To get to the point, people, even scientists, will do almost anything for money, power, and prestige—even lie! To put it more kindly, “like other people, scientists are interested in seeing their projects flourish, and their enthusiasm can blind them to the possible negative effects of their work.”[10]

Endnotes:

[1] Alex Boese, The Museum of Hoaxes: A Collection of Pranks, Stunts, Deceptions, and Other Wonderful Sotires Contrived for the Public from the Middle Ages to the New Millennium (New York: Dutton, 2002), 1. [2] Jeffrey Burton Russell, Inventing the Flat Earth: Columbus and Modern Historians (New York: Praeger, 1991).
[3] Marcia Dunn, “Moon Hoax claims hard to stomp out,” The Atlanta Journal-Constitution (December 26, 2002), A6. [4] David Ray Griffin, Christian Faith and the Truth Behind 9/11: A Call to Reflection and Action (Louisville, KY: Westminster John Knox Press, 2006).

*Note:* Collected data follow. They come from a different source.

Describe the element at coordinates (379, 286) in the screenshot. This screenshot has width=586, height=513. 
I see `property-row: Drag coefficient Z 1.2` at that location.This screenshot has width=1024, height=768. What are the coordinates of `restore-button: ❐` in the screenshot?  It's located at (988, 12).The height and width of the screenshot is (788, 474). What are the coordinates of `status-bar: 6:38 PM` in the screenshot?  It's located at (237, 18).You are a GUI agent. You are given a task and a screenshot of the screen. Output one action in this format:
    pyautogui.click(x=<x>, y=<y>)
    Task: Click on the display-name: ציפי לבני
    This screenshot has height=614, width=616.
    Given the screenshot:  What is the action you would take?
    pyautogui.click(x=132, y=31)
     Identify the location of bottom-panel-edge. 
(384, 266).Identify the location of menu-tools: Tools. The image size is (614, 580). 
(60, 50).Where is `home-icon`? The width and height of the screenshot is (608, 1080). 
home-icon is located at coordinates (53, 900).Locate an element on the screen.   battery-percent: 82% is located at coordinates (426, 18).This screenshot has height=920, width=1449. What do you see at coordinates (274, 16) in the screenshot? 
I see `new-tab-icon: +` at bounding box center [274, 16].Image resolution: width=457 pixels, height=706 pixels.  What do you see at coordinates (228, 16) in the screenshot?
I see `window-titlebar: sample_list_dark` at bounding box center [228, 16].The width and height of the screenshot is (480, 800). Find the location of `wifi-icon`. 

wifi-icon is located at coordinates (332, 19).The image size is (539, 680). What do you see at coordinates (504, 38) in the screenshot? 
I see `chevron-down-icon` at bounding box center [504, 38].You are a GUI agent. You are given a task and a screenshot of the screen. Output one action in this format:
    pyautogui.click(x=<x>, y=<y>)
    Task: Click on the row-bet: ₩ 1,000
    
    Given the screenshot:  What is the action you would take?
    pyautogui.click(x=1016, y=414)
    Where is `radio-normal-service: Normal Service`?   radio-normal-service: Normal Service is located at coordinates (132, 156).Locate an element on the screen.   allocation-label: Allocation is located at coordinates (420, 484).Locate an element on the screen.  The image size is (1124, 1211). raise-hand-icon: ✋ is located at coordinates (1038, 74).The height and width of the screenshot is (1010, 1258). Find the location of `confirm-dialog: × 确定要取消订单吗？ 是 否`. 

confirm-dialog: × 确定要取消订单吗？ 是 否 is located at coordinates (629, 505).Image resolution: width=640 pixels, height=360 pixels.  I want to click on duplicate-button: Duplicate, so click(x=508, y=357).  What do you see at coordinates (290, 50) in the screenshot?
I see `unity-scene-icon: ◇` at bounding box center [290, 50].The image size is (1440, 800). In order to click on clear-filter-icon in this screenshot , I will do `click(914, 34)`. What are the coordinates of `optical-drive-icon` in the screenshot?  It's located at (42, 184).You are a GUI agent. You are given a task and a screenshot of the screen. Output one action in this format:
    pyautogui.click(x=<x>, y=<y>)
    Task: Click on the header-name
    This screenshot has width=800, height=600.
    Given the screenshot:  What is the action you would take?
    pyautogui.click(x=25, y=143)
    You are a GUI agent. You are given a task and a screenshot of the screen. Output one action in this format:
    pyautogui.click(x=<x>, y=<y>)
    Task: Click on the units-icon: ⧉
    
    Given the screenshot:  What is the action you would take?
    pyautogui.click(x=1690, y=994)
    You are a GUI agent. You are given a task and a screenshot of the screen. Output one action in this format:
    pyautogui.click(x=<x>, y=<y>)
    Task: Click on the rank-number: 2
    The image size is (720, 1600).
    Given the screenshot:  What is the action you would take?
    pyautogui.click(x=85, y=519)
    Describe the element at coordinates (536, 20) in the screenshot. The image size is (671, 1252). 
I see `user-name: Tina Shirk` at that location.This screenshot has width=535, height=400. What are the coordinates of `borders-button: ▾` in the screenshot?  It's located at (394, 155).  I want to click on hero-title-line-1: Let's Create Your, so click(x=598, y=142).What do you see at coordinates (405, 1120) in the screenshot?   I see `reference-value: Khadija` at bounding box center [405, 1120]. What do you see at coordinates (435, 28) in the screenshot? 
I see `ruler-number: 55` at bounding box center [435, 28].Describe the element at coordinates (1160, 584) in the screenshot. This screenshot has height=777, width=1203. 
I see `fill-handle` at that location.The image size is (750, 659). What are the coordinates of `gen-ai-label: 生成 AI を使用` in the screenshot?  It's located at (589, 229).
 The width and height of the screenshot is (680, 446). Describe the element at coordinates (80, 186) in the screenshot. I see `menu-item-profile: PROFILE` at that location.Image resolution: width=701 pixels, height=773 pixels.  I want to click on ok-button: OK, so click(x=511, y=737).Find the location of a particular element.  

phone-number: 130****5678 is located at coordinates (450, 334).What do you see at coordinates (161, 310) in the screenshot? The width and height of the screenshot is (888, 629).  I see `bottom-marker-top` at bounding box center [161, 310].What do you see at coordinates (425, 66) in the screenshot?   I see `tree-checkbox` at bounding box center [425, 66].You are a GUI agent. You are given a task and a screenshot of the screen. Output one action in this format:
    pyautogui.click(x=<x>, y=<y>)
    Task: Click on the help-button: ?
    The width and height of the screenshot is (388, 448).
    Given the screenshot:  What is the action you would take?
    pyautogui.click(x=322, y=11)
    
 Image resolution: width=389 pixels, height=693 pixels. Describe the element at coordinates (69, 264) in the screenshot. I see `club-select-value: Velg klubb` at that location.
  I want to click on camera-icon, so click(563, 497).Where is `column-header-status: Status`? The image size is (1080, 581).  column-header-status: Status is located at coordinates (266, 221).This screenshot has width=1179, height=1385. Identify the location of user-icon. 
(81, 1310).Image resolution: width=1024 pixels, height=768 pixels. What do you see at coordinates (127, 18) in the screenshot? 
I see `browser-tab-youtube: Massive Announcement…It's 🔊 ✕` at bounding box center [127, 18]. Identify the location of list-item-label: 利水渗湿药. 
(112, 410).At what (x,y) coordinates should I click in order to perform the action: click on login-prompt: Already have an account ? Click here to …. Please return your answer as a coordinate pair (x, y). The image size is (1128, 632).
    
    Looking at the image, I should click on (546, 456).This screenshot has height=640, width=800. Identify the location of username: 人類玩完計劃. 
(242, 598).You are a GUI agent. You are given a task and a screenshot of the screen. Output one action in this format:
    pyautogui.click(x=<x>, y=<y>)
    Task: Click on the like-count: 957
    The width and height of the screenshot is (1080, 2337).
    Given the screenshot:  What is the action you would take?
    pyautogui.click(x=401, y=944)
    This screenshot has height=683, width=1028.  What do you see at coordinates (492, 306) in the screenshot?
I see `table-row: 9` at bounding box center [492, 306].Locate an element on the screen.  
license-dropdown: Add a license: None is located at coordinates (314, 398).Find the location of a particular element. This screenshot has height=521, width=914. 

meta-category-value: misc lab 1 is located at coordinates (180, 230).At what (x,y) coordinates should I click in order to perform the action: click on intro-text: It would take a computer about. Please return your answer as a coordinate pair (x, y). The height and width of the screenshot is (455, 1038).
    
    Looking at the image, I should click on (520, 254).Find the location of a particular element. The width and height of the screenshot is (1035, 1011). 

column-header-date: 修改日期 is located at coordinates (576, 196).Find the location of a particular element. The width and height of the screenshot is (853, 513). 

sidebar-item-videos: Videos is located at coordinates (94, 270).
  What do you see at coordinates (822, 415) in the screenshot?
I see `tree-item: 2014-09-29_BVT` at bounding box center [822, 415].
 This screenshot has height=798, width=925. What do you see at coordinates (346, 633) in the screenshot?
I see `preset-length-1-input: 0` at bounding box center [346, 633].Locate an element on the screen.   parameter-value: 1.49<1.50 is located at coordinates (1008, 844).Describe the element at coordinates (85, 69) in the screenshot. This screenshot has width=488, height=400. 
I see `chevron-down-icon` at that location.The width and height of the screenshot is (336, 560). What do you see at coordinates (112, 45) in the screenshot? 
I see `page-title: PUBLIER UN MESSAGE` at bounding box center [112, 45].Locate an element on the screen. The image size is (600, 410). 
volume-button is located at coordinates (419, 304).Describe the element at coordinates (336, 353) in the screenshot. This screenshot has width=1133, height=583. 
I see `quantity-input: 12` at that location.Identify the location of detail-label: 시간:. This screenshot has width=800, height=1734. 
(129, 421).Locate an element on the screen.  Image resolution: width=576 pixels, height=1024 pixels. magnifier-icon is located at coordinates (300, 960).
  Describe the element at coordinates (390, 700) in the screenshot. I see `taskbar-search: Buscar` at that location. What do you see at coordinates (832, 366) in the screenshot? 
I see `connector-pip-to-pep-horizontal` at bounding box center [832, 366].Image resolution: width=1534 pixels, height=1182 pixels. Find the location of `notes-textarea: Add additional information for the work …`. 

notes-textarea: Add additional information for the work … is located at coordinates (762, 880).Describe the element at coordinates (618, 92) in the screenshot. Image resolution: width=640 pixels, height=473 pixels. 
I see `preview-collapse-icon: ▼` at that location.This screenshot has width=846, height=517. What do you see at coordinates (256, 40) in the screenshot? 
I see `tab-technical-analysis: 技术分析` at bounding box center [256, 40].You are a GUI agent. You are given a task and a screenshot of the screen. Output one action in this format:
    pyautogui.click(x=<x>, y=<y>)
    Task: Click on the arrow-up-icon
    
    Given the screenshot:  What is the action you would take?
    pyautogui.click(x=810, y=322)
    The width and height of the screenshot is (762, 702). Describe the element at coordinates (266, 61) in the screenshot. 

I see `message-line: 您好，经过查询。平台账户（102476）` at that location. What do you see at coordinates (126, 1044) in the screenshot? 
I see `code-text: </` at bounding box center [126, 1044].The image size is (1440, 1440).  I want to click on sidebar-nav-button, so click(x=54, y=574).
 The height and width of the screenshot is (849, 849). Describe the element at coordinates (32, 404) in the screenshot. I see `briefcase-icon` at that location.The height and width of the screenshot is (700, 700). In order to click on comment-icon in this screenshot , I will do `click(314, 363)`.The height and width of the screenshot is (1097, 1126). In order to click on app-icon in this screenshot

For a response to Griffin’s claims, see http://mu-warrior.blogspot.com/2006/08/official-presbyterian-publisher-issues.html.
[5] Doug Trouten, “Attack of the Fifty-Foot Hoax,” Charisma (April 1998), 68. For a detailed history of the supposed FCC ban, go to http://www.snopes.com/politics/religion/fcc.asp
[6] The petition is cited as RM-2493. The petition still circulates, usually misspelling O’Hair as “O’Hare.”
[7] Jonathan Wells, The Politically Incorrect Guide to Darwinism and Intelligent Design (Washington, D.C.: Regnery Publishing, Inc., 2006), 28. Also see Jonathan Wells, Icons of Evolution: Science or Myth? (Washington, D.C.: Regnery Publishing, Inc., 2000).
[8] Jonathan Wells, Icons of Evolution: Science or Myth? (Washington, D.C.: Regnery Publishing, Inc., 2000).
[9] Quoted in Patrick J. Michaels, Meltdown: The Predictable Distortion of Global Warming by Scientists, Politicians, and the Media (Washington, D.C.: Cato Institute, 2004), vii.
[10] Ruth Hubbard and Elijah Wald, Exploring the Gene Myth: How Genetic Information Is Produced and manipulated by Scientists, Physicians, Employers, Insurance Companies, Educators, and Law Enforcers (Boston: Beacon Press, 1993), xiii.